Consider this way of solving the Subset sum problem:

def subset_summing_to_zero (activities):
  subsets = {0: []}
  for (activity, cost) in activities.iteritems():
      old_subsets = subsets
      subsets = {}
      for (prev_sum, subset) in old_subsets.iteritems():
          subsets[prev_sum] = subset
          new_sum = prev_sum + cost
          new_subset = subset + [activity]
          if 0 == new_sum:
              new_subset.sort()
              return new_subset
          else:
              subsets[new_sum] = new_subset
  return []

I have it from here:

http://news.ycombinator.com/item?id=2267392

There is also a comment which says that it is possible to make it "more efficient".

How?

Also, are there any other ways to solve the problem which are at least as fast as the one above?

Edit

I'm interested in any kind of idea which would lead to speed-up.

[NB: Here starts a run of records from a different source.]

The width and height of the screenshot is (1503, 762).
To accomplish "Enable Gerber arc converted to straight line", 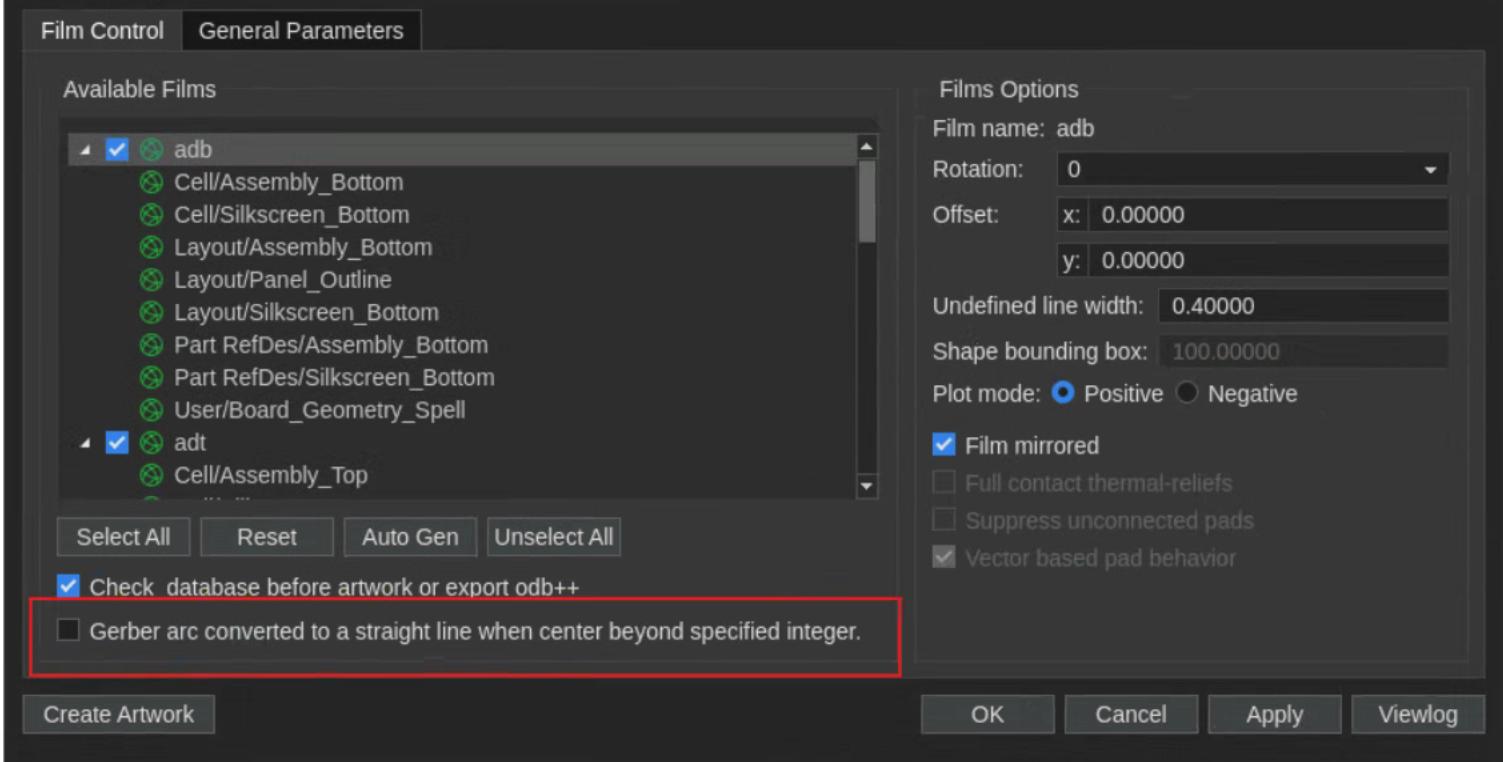I will [68, 631].
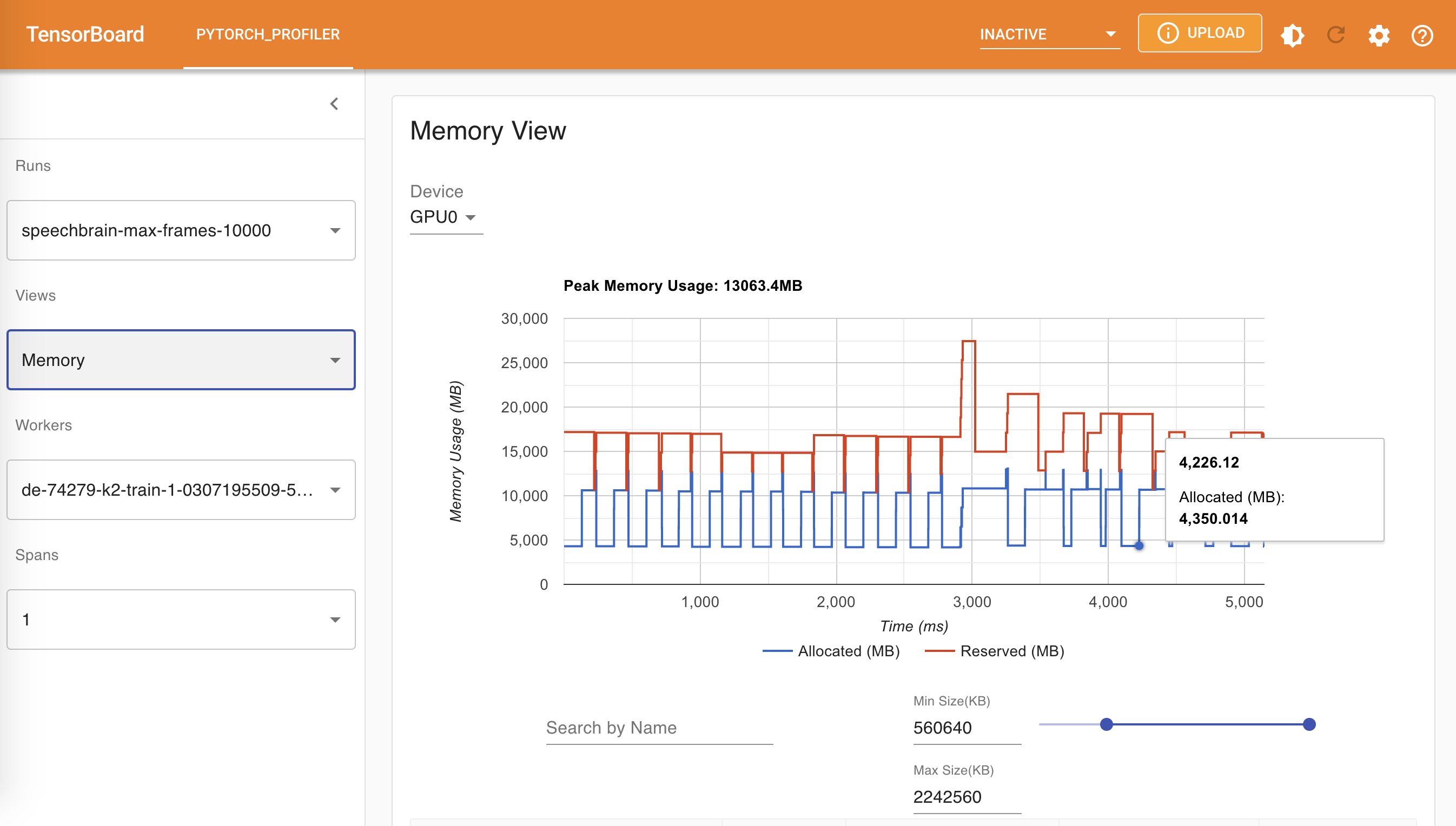Open the Spans dropdown showing 1
1456x826 pixels.
pyautogui.click(x=181, y=620)
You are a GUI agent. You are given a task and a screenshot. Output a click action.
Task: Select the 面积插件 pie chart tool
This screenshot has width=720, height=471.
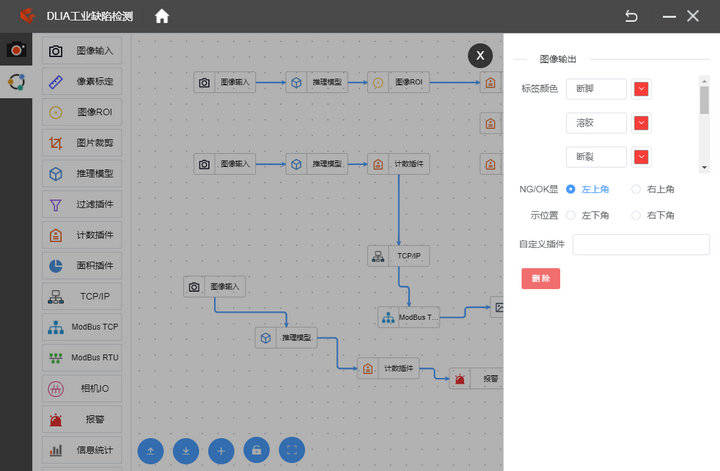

I found:

https://en.wikipedia.org/wiki/Subset_sum_problem#cite_note-Pisinger09-2

which mentions a linear time algorithm. But I don't have the paper, perhaps you, dear people, know how it works? An implementation perhaps? Completely different approach perhaps?

Edit 2

There is now a follow-up:
Fast solution to Subset sum algorithm by Pisinger

Solution

While my previous answer describes the polytime approximate algorithm to this problem, a request was specifically made for an implementation of Pisinger's polytime dynamic programming solution when all x_i in x are positive:

from bisect import bisect

def balsub(X,c):
    """ Simple impl. of Pisinger's generalization of KP for subset sum problems
    satisfying xi >= 0, for all xi in X. Returns the state array "st", which may
    be used to determine if an optimal solution exists to this subproblem of SSP.
    """
    if not X:
        return False
    X = sorted(X)
    n = len(X)
    b = bisect(X,c)
    r = X[-1]
    w_sum = sum(X[:b])
    stm1 = {}
    st = {}
    for u in range(c-r+1,c+1):
        stm1[u] = 0
    for u in range(c+1,c+r+1):
        stm1[u] = 1
    stm1[w_sum] = b
    for t in range(b,n+1):
        for u in range(c-r+1,c+r+1):
            st[u] = stm1[u]
        for u in range(c-r+1,c+1):
            u_tick = u + X[t-1]
            st[u_tick] = max(st[u_tick],stm1[u])
        for u in reversed(range(c+1,c+X[t-1]+1)):
            for j in reversed(range(stm1[u],st[u])):
                u_tick = u - X[j-1]
                st[u_tick] = max(st[u_tick],j)
    return st

Wow, that was headache-inducing. This needs proofreading, because, while it implements balsub, I can't define the right comparator to determine if the optimal solution to this subproblem of SSP exists.